((

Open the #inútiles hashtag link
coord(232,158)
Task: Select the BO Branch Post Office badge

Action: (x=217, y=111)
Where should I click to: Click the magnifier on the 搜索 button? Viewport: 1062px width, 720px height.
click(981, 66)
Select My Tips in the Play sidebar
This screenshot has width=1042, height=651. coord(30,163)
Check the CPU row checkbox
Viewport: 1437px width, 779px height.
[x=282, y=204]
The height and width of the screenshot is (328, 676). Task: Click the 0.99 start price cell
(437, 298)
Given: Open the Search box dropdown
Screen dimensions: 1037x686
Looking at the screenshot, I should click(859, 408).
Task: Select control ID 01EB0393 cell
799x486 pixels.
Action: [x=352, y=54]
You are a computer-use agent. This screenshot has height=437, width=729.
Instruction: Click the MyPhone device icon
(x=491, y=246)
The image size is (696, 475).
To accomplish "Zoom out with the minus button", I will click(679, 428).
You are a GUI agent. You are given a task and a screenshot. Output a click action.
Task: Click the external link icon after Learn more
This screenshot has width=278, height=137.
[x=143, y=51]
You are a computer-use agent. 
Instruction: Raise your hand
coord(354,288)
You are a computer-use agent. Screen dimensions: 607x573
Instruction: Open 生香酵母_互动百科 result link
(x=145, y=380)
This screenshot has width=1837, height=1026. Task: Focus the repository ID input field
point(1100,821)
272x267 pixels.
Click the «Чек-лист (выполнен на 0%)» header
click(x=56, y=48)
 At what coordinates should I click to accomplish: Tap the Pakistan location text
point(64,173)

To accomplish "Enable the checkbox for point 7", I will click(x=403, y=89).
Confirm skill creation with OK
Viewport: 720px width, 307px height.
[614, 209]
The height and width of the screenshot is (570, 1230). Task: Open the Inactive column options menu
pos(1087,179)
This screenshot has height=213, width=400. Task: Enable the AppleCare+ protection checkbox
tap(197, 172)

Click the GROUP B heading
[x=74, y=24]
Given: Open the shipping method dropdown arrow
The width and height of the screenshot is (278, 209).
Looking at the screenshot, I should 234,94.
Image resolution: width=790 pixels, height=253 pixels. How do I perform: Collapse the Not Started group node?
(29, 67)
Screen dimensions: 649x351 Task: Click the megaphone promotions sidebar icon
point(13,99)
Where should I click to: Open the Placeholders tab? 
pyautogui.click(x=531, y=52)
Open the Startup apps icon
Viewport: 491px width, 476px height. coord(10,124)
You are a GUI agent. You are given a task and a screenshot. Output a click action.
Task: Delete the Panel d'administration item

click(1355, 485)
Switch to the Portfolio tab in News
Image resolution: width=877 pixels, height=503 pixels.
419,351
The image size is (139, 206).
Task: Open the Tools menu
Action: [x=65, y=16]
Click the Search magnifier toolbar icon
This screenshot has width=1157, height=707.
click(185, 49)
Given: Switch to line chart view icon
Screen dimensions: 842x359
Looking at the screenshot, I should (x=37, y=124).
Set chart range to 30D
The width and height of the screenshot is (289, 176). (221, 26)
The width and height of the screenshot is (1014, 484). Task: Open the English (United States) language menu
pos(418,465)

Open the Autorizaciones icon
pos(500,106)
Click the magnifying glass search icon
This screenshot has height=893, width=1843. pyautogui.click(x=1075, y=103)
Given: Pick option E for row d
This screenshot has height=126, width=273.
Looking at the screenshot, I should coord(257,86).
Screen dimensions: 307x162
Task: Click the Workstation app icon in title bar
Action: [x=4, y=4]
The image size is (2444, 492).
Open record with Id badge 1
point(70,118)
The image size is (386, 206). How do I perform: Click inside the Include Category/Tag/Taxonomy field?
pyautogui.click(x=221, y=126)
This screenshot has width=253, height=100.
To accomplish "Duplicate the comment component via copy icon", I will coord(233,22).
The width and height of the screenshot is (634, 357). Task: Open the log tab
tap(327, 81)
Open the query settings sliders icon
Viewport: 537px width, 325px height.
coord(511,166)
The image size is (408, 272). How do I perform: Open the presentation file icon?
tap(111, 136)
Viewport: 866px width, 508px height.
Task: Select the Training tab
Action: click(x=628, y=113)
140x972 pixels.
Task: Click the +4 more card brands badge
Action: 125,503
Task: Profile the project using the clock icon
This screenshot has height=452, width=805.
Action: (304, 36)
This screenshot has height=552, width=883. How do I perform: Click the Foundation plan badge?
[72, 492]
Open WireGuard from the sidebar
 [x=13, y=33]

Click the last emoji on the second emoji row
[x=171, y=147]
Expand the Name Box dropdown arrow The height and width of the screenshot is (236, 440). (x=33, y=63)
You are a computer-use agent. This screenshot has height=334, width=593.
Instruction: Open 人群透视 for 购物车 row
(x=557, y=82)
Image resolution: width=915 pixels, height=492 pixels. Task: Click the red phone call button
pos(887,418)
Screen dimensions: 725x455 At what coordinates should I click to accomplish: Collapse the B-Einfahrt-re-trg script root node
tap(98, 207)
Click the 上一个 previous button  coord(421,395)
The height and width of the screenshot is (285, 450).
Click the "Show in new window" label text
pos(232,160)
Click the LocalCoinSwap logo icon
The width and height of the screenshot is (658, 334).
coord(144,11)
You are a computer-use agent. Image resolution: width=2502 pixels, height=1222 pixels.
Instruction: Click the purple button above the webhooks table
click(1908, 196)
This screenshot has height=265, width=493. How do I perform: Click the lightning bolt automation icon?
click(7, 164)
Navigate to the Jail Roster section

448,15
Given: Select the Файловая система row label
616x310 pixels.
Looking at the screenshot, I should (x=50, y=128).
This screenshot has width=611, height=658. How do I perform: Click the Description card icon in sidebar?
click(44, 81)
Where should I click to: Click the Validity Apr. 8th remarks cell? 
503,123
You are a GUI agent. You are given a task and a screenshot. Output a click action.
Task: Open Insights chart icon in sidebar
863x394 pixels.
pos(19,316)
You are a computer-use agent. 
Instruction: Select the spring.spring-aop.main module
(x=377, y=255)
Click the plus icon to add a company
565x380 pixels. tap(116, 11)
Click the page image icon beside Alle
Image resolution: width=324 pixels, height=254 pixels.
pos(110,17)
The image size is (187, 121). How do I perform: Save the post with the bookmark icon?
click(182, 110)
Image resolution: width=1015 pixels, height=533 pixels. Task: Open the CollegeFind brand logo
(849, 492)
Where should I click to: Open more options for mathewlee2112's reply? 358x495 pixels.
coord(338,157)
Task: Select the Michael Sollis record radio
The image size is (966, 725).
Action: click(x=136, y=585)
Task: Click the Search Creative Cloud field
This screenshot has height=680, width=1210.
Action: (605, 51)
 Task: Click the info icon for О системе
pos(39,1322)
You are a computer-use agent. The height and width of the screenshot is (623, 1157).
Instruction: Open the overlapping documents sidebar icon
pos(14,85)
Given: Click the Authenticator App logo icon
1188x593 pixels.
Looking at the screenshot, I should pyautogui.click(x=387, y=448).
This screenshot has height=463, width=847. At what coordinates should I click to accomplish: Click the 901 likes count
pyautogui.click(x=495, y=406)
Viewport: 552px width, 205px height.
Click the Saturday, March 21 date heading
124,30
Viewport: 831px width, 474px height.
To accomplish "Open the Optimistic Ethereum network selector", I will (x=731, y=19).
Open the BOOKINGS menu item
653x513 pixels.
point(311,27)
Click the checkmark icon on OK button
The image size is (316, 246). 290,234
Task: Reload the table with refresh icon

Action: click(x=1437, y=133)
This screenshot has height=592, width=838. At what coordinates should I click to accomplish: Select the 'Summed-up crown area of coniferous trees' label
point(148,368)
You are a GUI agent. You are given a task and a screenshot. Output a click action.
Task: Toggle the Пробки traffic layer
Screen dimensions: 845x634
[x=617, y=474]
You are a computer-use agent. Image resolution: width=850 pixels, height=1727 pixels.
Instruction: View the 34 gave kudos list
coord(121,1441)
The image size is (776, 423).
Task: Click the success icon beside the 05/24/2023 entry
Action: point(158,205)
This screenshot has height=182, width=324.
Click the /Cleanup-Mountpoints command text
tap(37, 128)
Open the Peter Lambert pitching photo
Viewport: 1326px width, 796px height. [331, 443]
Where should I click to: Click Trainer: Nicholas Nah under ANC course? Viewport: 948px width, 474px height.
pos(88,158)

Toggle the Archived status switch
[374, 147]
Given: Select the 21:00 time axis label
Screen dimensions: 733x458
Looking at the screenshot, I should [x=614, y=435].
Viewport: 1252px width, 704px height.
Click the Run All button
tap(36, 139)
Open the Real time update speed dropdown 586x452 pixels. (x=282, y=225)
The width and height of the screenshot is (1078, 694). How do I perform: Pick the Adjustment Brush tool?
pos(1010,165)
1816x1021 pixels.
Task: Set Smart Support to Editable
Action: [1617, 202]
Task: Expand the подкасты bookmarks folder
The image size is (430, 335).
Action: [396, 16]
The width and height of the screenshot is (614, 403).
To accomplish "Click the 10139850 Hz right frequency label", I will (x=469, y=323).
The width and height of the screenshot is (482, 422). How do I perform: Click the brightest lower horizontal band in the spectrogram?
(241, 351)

))

Every line in the listing that holds the string "Expand" should be copied out.

ANSWER TO THE EXERCISE:
Expand the Name Box dropdown arrow The height and width of the screenshot is (236, 440). (x=33, y=63)
Task: Expand the подкасты bookmarks folder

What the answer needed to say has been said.